In deze zaak heeft de Rechtbank Rotterdam op 17 maart 2025 een beschikking gegeven inzake een zorgmachtiging voor betrokkene, geboren in 1994, die lijdt aan een psychotische stoornis en stemmingsproblematiek. De officier van justitie in het arrondissement Rotterdam heeft op 25 februari 2025 een verzoek ingediend voor een aansluitende zorgmachtiging voor de duur van twaalf maanden, na een eerdere machtiging die op 23 september 2024 was verleend. Tijdens de mondelinge behandeling op 17 maart 2025 zijn verschillende betrokkenen verschenen, waaronder de betrokkene zelf en zijn advocaat, mr. J. Broijl. De officier van justitie was niet aanwezig, omdat hij geen nadere toelichting nodig achtte.
De rechtbank heeft vastgesteld dat er sprake is van een psychische stoornis bij betrokkene, die sinds 2019 in behandeling is. Er zijn zorgen over zijn medicatie-inname en het risico op psychotische decompensatie, vooral na het staken van medicatie en in combinatie met middelengebruik. De rechtbank heeft de wens van betrokkene om medicatie pas in te nemen bij symptomen van psychische decompensatie genoteerd, maar benadrukt de noodzaak van professionele begeleiding. De rechtbank concludeert dat er dreigend ernstig nadeel is, wat een zorgmachtiging rechtvaardigt.
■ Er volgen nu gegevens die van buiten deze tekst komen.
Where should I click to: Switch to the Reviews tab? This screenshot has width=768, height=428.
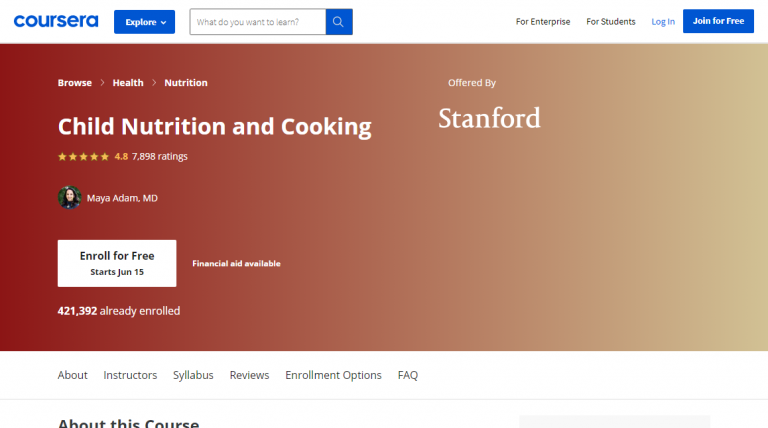[249, 375]
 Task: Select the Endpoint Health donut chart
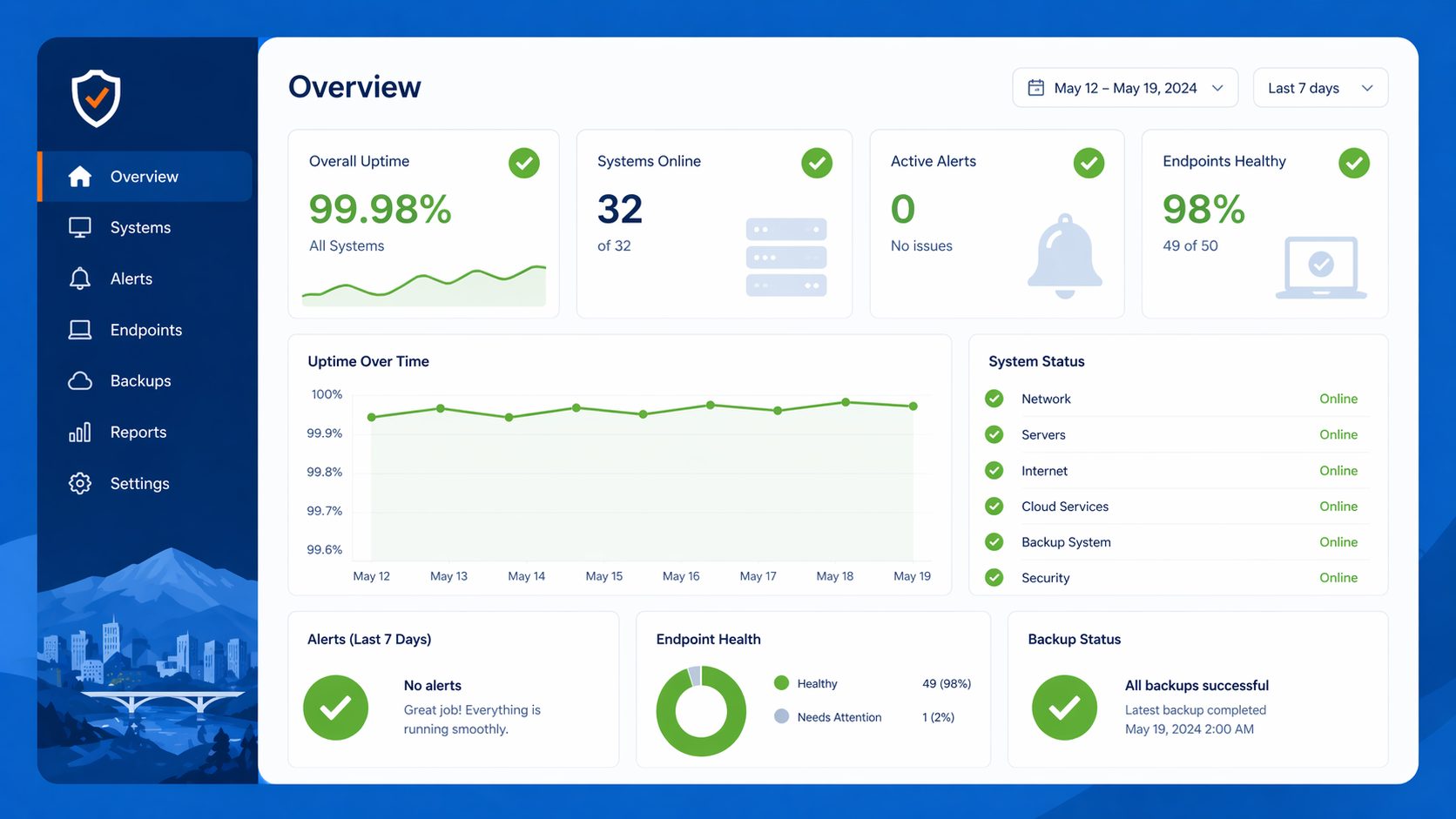tap(701, 710)
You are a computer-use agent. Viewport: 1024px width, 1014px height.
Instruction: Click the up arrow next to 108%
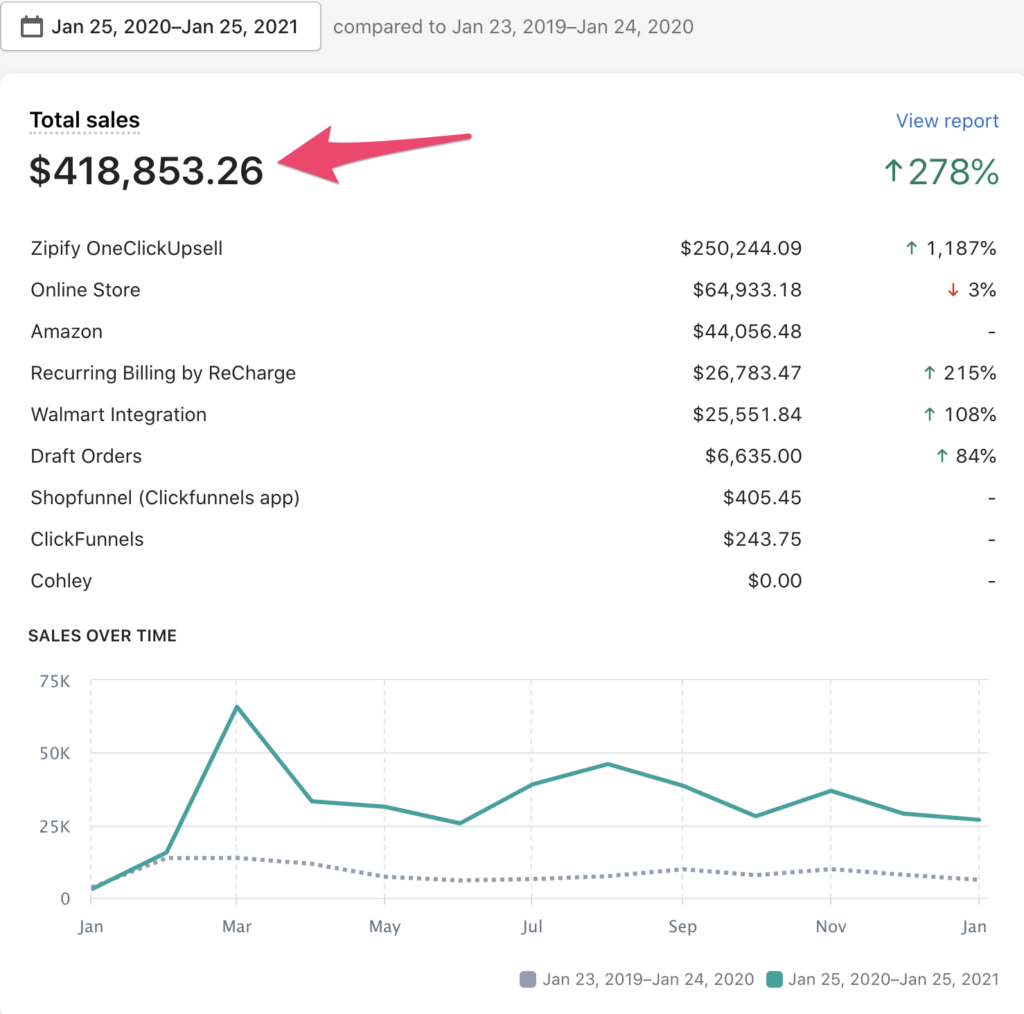[930, 415]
De rechtbank heeft de zorgmachtiging voor een afwijkende duur van zes maanden verleend, in plaats van de door de officier verzochte twaalf maanden, om betrokkene voldoende perspectief te bieden. De beschikking is mondeling gegeven door rechter K.Th. van Barneveld en schriftelijk uitgewerkt op 31 maart 2025. Tegen deze beschikking staat het rechtsmiddel van cassatie open.